Atlanta BeltLine Inc. (ABI) has been without a permanent CEO since last August when Brian McGowan accepted a job in Seattle to run a new economic development agency. Clyde Higgs, previously the chief operating officer, was named as the interim CEO of the entity. Somerhalder confirmed that Higgs was a finalist for the position. ABI is a stand-alone city agency.
Atlanta Mayor Keisha Lance Bottoms, who serves on the board, did not attend Wednesday’s meeting.
“The Mayor absolutely played an appropriate role in guiding and advising us.” Somerhalder said. “We made sure we kept her informed.”
ABI conducted a national search for a new CEO working with search firm of Brightwell Talent Solutions and partner Mark Weinstein.
“They did a nice job on the search,” said Somerhalder, who said the board considered “well-qualified search candidates from both inside and outside Atlanta,” and that the search was narrowed to a handful of finalists.
Somerhalder said the entire ABI board served as the search committee, and everyone understood the importance of finding the right person for the job.
“The single most important thing was to make sure that we correctly addressed equity, affordability, diversity and inclusion in everything we do,” he said. “You have got to have someone who has the ability to collaborate with all the groups. And you really need someone who can implement and get things done – someone who understands how to move the project forward.”

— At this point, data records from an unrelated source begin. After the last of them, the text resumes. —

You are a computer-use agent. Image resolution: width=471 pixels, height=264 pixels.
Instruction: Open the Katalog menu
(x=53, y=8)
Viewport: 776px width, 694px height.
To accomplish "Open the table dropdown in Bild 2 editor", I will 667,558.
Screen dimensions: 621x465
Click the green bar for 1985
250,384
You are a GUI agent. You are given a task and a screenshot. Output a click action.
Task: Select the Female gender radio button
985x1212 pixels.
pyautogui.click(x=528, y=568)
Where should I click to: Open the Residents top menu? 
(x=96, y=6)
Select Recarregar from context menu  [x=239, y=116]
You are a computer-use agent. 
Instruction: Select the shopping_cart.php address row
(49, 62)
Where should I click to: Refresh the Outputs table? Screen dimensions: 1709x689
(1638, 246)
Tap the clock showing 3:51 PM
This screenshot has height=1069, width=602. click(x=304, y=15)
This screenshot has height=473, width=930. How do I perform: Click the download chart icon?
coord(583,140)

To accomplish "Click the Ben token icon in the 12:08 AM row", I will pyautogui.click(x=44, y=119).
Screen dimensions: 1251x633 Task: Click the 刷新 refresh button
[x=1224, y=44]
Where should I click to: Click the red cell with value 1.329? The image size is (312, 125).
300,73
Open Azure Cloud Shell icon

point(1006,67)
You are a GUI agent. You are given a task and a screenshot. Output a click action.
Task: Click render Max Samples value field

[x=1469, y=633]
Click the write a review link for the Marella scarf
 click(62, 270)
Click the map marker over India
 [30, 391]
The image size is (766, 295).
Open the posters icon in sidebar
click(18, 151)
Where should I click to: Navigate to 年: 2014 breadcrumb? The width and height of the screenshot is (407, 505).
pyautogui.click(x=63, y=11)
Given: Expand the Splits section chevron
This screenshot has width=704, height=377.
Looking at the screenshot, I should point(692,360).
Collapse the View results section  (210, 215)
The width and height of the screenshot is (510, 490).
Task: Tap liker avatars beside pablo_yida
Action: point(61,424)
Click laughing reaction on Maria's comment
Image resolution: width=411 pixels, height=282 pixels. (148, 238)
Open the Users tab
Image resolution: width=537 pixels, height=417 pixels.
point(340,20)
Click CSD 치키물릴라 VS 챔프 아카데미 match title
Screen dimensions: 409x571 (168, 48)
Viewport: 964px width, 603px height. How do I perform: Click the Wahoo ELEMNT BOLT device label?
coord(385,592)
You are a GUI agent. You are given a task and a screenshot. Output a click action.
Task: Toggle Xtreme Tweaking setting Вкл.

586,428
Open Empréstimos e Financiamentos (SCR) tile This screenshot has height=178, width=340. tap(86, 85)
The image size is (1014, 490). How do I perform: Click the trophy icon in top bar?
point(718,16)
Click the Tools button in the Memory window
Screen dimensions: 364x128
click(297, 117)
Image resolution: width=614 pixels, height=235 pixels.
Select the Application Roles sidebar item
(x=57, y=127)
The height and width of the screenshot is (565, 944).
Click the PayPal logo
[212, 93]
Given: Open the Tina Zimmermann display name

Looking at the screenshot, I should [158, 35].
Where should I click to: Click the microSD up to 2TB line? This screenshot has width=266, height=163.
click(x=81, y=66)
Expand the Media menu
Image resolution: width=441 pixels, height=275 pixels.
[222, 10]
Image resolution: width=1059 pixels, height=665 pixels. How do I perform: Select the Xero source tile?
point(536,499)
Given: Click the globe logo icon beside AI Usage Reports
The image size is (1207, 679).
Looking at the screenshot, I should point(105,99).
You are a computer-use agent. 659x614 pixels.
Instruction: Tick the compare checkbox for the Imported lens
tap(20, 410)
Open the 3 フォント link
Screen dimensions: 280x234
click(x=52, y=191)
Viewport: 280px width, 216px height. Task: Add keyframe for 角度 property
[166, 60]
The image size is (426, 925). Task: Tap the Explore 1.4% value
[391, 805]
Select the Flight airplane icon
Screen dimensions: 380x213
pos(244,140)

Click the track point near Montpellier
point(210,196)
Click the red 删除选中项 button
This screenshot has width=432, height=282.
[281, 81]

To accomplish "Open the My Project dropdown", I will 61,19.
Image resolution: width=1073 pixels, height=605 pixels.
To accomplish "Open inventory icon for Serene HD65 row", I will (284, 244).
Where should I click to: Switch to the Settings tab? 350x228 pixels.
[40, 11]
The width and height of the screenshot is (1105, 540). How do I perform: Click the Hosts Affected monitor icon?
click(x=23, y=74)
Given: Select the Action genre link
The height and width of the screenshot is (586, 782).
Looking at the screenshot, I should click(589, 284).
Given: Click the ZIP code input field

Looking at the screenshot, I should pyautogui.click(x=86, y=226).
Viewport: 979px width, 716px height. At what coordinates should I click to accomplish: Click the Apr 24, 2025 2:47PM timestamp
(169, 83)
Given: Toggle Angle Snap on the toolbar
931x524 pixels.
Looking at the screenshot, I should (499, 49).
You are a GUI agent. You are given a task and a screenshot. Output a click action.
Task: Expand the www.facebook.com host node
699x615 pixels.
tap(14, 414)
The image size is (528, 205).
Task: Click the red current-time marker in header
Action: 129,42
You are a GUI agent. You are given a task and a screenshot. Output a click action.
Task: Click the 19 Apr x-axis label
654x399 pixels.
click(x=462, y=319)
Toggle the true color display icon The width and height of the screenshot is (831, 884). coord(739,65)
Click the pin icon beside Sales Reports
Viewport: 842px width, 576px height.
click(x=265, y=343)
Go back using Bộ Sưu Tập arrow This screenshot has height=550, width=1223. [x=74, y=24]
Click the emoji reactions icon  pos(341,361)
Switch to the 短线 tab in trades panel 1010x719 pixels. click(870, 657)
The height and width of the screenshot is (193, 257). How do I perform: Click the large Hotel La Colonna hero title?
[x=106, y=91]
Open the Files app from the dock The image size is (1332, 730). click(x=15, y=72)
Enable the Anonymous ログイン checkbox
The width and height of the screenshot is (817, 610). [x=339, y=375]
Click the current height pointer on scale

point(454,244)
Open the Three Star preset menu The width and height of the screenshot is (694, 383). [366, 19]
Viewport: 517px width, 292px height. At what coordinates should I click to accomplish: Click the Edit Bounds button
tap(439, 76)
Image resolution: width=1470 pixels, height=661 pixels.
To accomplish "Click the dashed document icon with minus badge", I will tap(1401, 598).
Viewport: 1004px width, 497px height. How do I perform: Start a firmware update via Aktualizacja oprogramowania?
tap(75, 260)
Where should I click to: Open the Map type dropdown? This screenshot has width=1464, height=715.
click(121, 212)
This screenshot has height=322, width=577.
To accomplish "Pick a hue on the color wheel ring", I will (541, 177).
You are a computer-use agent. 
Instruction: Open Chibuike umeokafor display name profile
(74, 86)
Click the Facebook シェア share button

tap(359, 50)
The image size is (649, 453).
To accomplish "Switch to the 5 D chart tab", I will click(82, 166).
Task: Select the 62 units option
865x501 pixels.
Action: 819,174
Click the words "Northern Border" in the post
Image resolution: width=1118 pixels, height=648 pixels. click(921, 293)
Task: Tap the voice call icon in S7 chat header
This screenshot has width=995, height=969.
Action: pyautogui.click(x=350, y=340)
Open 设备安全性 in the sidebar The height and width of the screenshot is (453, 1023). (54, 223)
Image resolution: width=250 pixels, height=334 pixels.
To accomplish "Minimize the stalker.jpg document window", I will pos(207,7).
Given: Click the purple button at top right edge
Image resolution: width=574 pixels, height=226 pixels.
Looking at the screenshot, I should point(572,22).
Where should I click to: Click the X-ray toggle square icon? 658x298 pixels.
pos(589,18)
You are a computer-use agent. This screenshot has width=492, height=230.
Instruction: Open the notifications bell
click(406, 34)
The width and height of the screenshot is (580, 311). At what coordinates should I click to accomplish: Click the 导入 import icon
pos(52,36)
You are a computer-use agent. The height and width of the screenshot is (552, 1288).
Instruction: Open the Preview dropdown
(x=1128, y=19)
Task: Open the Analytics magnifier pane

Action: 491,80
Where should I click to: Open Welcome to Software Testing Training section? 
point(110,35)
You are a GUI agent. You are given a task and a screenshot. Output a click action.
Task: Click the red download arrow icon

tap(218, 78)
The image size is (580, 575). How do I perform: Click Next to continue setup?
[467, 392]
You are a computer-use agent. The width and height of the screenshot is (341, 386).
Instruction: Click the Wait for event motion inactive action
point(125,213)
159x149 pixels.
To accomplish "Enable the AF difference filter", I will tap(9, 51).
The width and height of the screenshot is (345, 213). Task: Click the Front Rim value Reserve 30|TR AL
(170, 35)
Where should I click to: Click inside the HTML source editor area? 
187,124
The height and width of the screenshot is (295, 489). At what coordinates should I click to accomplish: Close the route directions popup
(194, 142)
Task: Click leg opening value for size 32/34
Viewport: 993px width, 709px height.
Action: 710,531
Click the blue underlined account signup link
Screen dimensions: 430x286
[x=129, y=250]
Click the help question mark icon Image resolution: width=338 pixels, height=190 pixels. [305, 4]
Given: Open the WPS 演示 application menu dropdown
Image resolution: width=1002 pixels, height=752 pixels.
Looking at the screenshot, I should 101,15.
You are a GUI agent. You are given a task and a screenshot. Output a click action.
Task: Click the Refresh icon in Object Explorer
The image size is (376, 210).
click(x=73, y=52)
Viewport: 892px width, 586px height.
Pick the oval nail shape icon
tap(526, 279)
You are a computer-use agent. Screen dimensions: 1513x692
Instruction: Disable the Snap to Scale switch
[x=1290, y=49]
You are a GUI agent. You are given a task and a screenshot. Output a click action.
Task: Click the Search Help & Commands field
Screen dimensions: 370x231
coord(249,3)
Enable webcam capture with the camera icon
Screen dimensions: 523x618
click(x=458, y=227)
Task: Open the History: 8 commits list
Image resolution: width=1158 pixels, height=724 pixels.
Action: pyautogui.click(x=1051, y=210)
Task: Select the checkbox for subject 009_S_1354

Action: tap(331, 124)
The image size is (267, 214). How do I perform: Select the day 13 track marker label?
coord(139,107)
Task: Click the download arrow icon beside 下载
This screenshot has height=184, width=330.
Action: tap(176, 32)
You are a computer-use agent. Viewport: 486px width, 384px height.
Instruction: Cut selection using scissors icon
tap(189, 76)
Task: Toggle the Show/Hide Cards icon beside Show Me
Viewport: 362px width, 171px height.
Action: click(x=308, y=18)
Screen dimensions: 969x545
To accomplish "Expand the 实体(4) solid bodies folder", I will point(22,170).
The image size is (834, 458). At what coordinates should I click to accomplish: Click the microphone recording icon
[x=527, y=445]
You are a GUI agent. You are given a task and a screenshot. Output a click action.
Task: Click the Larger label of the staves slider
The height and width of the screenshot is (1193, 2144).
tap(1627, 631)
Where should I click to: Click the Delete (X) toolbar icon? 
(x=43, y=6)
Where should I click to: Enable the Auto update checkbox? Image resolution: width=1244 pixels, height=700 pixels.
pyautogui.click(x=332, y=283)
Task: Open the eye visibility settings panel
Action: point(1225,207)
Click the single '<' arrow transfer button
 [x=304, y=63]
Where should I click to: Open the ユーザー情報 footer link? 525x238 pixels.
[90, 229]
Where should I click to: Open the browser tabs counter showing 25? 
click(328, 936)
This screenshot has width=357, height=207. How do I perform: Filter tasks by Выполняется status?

ABI works with the Atlanta BeltLine Partnership, which helps raise private money to support various aspects of the project – primarily property acquisition and trail development. ABI has acquired more than half of the land along the circular corridor.
“The individual has to be able to work with fundraising,” Somerhalder said. “We need implementation in all those areas. That’s an absolute necessity.”
Still, Somerhalder said there now is more identified funding for the BeltLine when city voters approved wo new sales taxes – a half penny for “More MARTA” and .4 percent for local transportation projects.
Also, after a slow start, the BeltLine Tax Allocation District, is finally beginning to generate substantial revenue.
“The TAD increment is performing better than we expected,” Somerhalder said. “We are now more than $7 million ahead of what had been estimated.”
Somerhalder expects that the organization will hire someone to be COO in the near future. “We’ve already started to have discussions,” he said.